*SOURCE TEXT*.

* * * *

On 27.12.2017 13:08, Andres Freund wrote:

On December 27, 2017 11:05:52 AM GMT+01:00, james 
<ja...@mansionfamily.plus.com> wrote:
All threads are blocked in semaphores.
That they are blocked is inevitable - I guess the issue is that they
are
thrashing.
I guess it would be necessary to separate the internals to have some
internal queueing and effectively reduce the number of actively
executing threads.
In effect make the connection pooling work internally.

Would it be possible to make the caches have persistent (functional)
data structures - effectively CoW?

And how easy would it be to abort if the master view had subsequently
changed when it comes to execution?
Optimizing for this seems like a pointless exercise. If the goal is efficient 
processing of 100k connections the solution is a session / connection 
abstraction and a scheduler.   Optimizing for this amount of concurrency just 
will add complexity and slowdowns for a workload that nobody will run.
I agree with you that supporting 100k active connections has not so much practical sense now. But there are many systems with hundreds of cores and to utilize them we still need spawn thousands of backends.
In this case Postgres snaphots and local caches becomes inefficient.

* * * *

*DATASET EXCERPT*.
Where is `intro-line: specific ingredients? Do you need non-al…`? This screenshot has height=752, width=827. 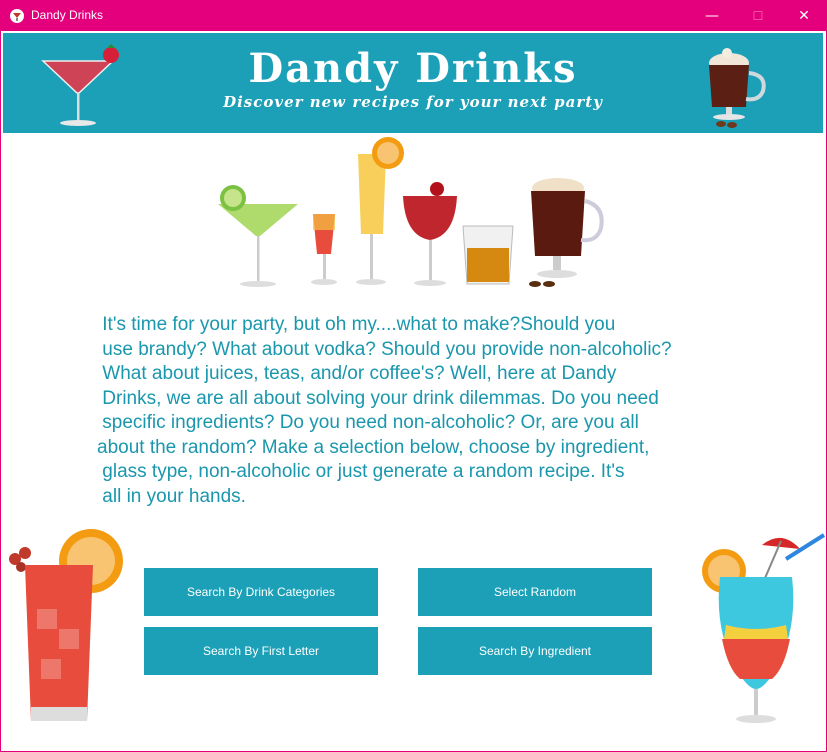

* * * *

*TASK INSTRUCTIONS*.
A - Put this sentence from the email about Postgres connections into Spanish: "Optimizing for this seems like a pointless exercise."
B - Write the next part of the email about Postgres connections, picking up right after its last sentence.
You won't need the listing for anything here.

*TASK RESULTS*.
A - Optimizar para esto parece un ejercicio inútil.

B -
Switching to CSN allows to somehow solve the problem with snapshots.
But the problems with private caches should also be addressed: it seems to be very stupid to perform the same work 1000x times and maintain 1000x copies. Also, in case of global prepared statements, presence of global cache allows to spend more time in plan optimization use manual tuning.

Switching to pthreads model significantly simplify  development of shared caches: there are no problems with statically allocated shared address space or dynamic segments mapped on different address, not allowing to use normal pointer. Also invalidation of shared cache is easier: on need to send invalidation notifications to all backends. But still it requires a lot of work. For example catalog cache is tightly integrated with resource owner's information. Also shared cache requires synchronization and this synchronization itself can become a bottleneck.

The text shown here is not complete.